Problem statement: Count the lines in the records below that contain the string "blue", treating uppercase and lowercase as different. Reply with the number only.

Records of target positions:

■ ■ ■ ■ ■

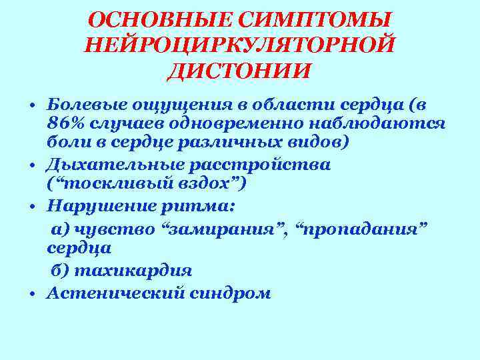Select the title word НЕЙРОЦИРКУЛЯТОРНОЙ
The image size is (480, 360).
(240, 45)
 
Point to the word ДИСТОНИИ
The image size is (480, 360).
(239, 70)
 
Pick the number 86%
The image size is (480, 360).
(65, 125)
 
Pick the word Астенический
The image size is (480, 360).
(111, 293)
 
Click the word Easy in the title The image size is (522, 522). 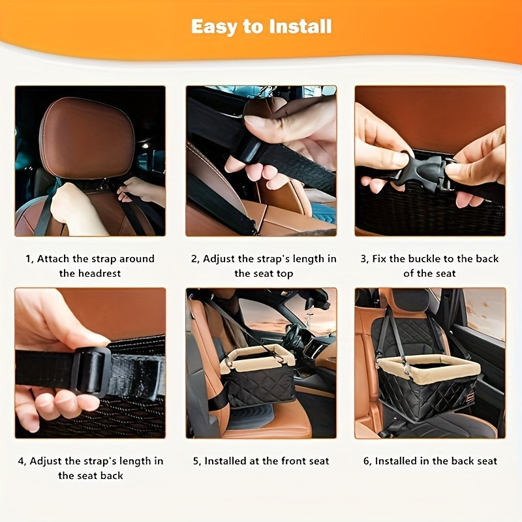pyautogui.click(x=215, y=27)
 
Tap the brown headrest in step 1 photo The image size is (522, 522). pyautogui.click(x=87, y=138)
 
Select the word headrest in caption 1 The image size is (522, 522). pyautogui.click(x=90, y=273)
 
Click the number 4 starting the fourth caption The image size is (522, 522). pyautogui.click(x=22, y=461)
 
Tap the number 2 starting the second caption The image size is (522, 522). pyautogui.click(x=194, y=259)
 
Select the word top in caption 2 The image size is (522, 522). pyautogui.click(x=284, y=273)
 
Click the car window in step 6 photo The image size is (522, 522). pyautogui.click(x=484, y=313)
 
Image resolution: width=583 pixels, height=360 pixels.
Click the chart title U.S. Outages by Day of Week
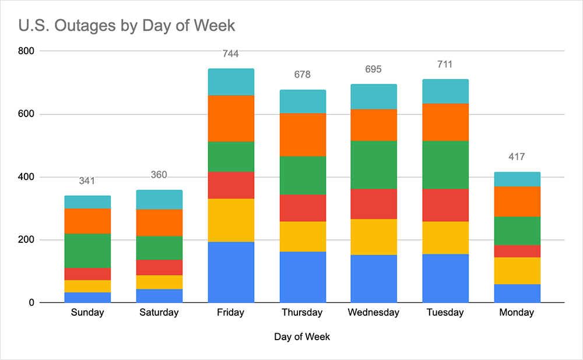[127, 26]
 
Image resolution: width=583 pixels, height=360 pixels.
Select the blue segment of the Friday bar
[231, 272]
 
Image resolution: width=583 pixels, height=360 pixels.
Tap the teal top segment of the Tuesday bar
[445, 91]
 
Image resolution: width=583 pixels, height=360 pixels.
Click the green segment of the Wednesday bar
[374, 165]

■ ■ ■ ■ ■

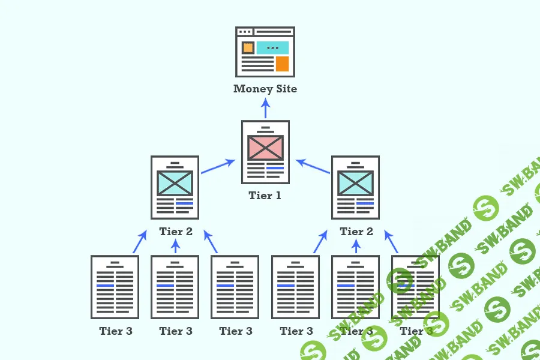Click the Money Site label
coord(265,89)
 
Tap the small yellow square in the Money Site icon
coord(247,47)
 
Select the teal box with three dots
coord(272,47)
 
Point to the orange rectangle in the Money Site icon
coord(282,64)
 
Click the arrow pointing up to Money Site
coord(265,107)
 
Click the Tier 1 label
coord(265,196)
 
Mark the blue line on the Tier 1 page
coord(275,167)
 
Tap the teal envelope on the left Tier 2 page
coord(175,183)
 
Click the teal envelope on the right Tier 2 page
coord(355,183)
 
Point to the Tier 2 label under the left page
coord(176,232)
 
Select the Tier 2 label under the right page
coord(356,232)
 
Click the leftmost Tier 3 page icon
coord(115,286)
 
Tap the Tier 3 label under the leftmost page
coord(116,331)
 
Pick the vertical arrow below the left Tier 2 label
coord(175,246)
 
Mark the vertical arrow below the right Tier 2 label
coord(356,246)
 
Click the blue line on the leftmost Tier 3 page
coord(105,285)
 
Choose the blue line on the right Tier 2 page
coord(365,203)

■ ■ ■ ■ ■

Answer to this task: 4